Mesmo que os programas fossem melhores, ensinar bem literatura não implica que se goste genuinamente de ler e de transmitir esse gosto?
Esse é outro problema. Pede-se não apenas formação, mas também vocação. Os professores têm de gostar do que estão a fazer, para poderem passar esse gosto. As tentativas que se têm feito para domesticar os textos e aproximá-los dos alunos recorrem a recontextualizações que resultam em absurdos completos. Há um manual em que o poema da Sophia sobre a Camões e a tença é usado para os meninos aprenderem a escrever um requerimento a pedir uma bolsa.

Admitindo que se quer que as crianças ganhem tão cedo quanto possível o gosto da leitura, vê alguma objecção a que se usem traduções de obras estrangeiras?
Não é de facto necessário que só leiam obras portuguesas. Na Faculdade, apoiei a ideia de se criar uma cadeira de obras da literatura mundial, em boas traduções, que na altura não foi por diante.
Um argumento para ponderar a exclusão da literatura é que esta seria demasiado complexa para a cabeça das crianças. Mas há gente das neurociências que insiste que se elas não tiverem esse contacto com a complexidade, então é que nunca mais lá chegam. Proteger da complexidade é terrível, porque os incapacita de aceder a ela. E é um argumento profundamente anti-democrático, porque o que se está a pensar é: “Isto é só para as elites, não é para aqueles meninos”.

Como é que vê o futuro dos estudos literários nas universidades, tendo em conta que a procura deles vem diminuindo muito?
É um drama. A literatura portuguesa safa-se, porque se encosta às africanas e brasileira, mas a francesa, italiana, espanhola, alemã, estão às moscas. E a História e a Filosofia também estão em baixa na bolsa. Na Filosofia, já tentaram diminuir o seu carácter obrigatório, assim como já tentaram reduzir o que é ontologia e ética, deixando ficar a lógica, a pragmática e a retórica da argumentação.

Uma última pergunta para saber o que pensa do actual acordo ortográfico. É a favor, é contra, tanto lhe faz?

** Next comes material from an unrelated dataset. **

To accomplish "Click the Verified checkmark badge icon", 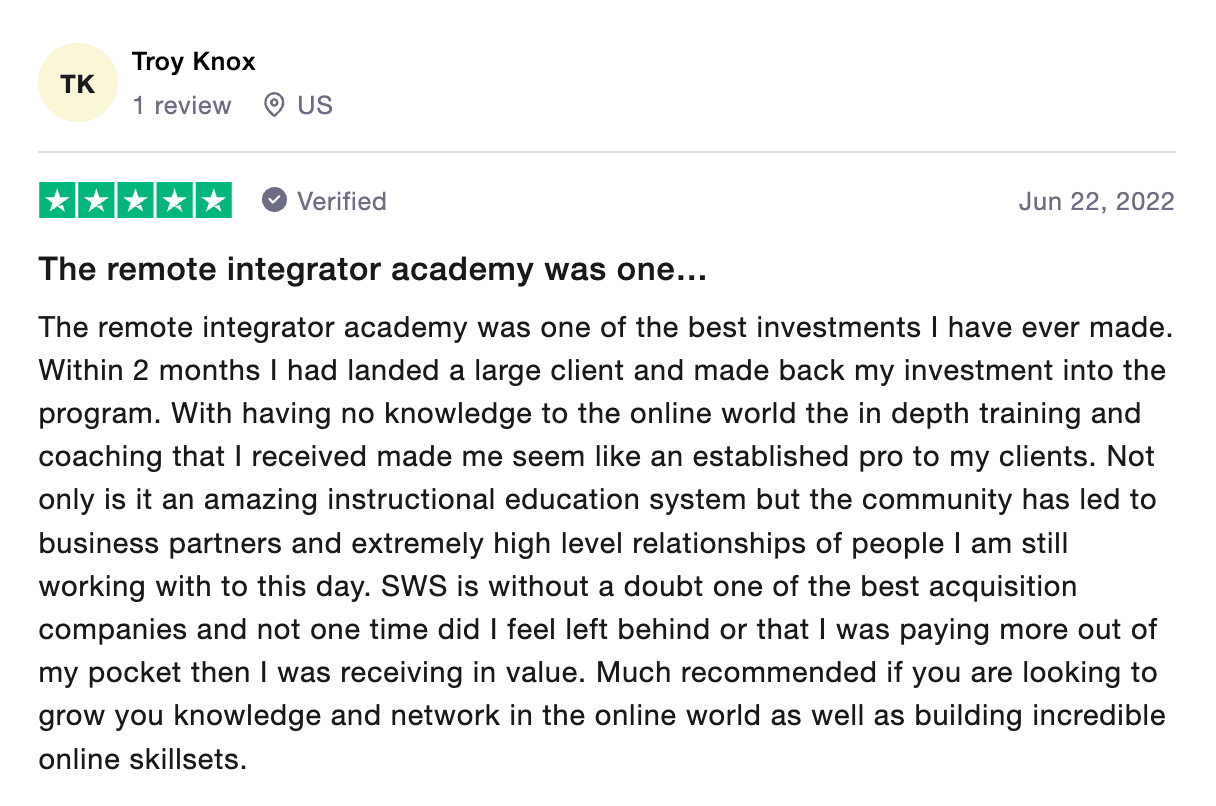I will point(274,201).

Acho que devia haver um acordo, mas não sei se era este. Tenho ouvido discursos que desfraldam demasiado alto a bandeira da língua, quando se trata apenas de mexer na ortografia. Mas não parecem estar a ser levadas em conta as soluções defendidas por Óscar Lopes, numa versão anterior do acordo, que alertava contra a queda das consoantes, que levam a ensurdecer as vogais e fazem com que o português, ouvido de fora, pareça uma coisa sibilante.

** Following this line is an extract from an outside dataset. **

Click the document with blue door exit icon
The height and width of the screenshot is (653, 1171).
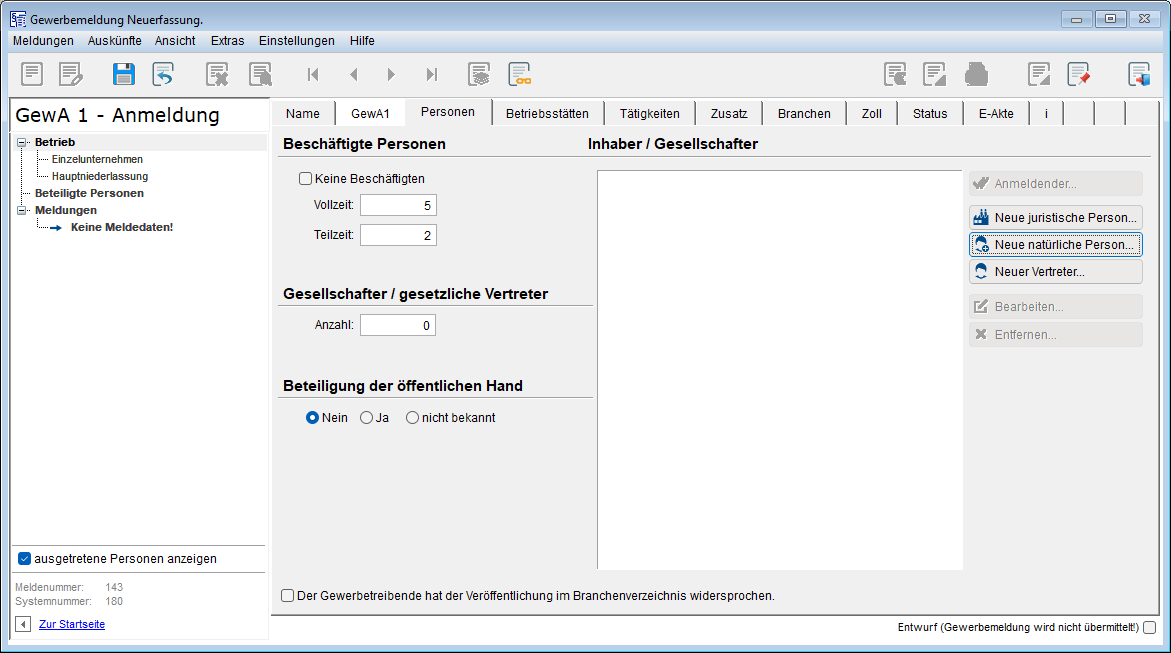[1139, 74]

Penso que o essencial se joga muito na informática, onde deixará de ser preciso ter correctores ortográficos diferentes para o português europeu e do Brasil. E como os brasileiros estão muito mais avançados do que nós na informática, é claro que vamos ser comidos. Mas os argumentos contra também me parecem demasiado apegados a noções nacionalistas.